La contribution aux politiques publiques est affaire de relations humaines. C’est pourquoi ces notes de présentation ne sont qu’un point de départ à une longue démarche, qui demandera de la persévérance. Certains membres de la cohorte ont déjà obtenu de beaux résultats, comme Janie Houle qui par son travail a permis d’intégrer une mesure favorisant la participation des prestataires de l’assistance sociale aux projets de recherche dans le 4e plan d’action contre la pauvreté du gouvernement.

 

Peut-être qu’un jour, le taux d’alcool autorisé pour la conduite baissera à 0,05, peut-être que nos éducateurs et éducatrices à la petite enfance seront bientôt mieux outillés pour détecter les commotions cérébrales, ou encore qu’on établira des normes pour tous les systèmes de contenants réutilisables consignés. Mais il y a encore beaucoup de personnes à convaincre, de financements à débloquer, de données à collecter, de priorités à aligner. Ces documents seront amenés à être maintes fois transformés, reformulés, complétés, pour s’adapter à chaque conversation qu’on voudra avoir. 

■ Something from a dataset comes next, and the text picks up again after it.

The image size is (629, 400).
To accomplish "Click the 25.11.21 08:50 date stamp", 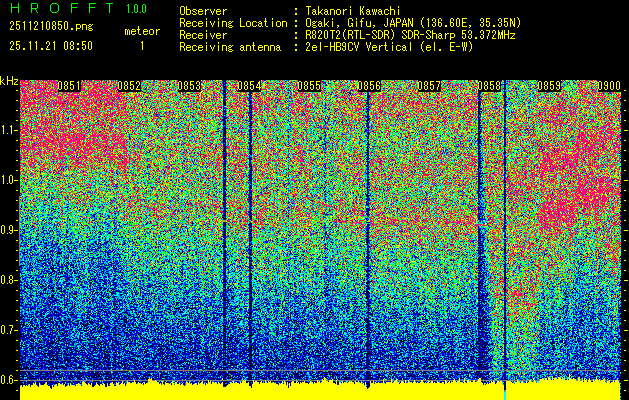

Les auteurs et les autrices de ces documents ont maintenant intégré un peu plus formellement l’interface entre les sciences et les politiques du Québec. Dans la suite de leur parcours, ils et elles pourront compter sur mon bureau pour les appuyer, ainsi que sur toute une communauté de pratiques qui réunit maintenant plus de 1600 membres, le Forum sciences et politiques du Québec, au sein duquel ils et elles pourront échanger, s’informer et s’outiller. 

Témoignages

« J’ai pu parfaire mes connaissances sur le fonctionnement du système politico-administratif au Québec, développer des aptitudes pour analyser l’environnement politique et réaliser à quel point l’influence passe nécessairement par l’entretien de relations humaines empreintes de respect, d’écoute, d’humilité et de confiance. Il faut non seulement disposer de connaissances scientifiques solides, mais également d’appuis dans différents secteurs de la société et d’intelligence stratégique pour savoir saisir les fenêtres d’opportunité lorsqu’elles se présentent. La persévérance est également de mise, car le chemin qui mène au changement de politiques publiques est parsemé d’embûches et loin d’être linéaire. Je ressors de ce parcours de formation beaucoup mieux équipée et riche d’un réseau de collègues qui partagent cette volonté de produire du changement à l’échelle sociale. » Janie Houle, participante à l'édition 2023-2024 de L'interface.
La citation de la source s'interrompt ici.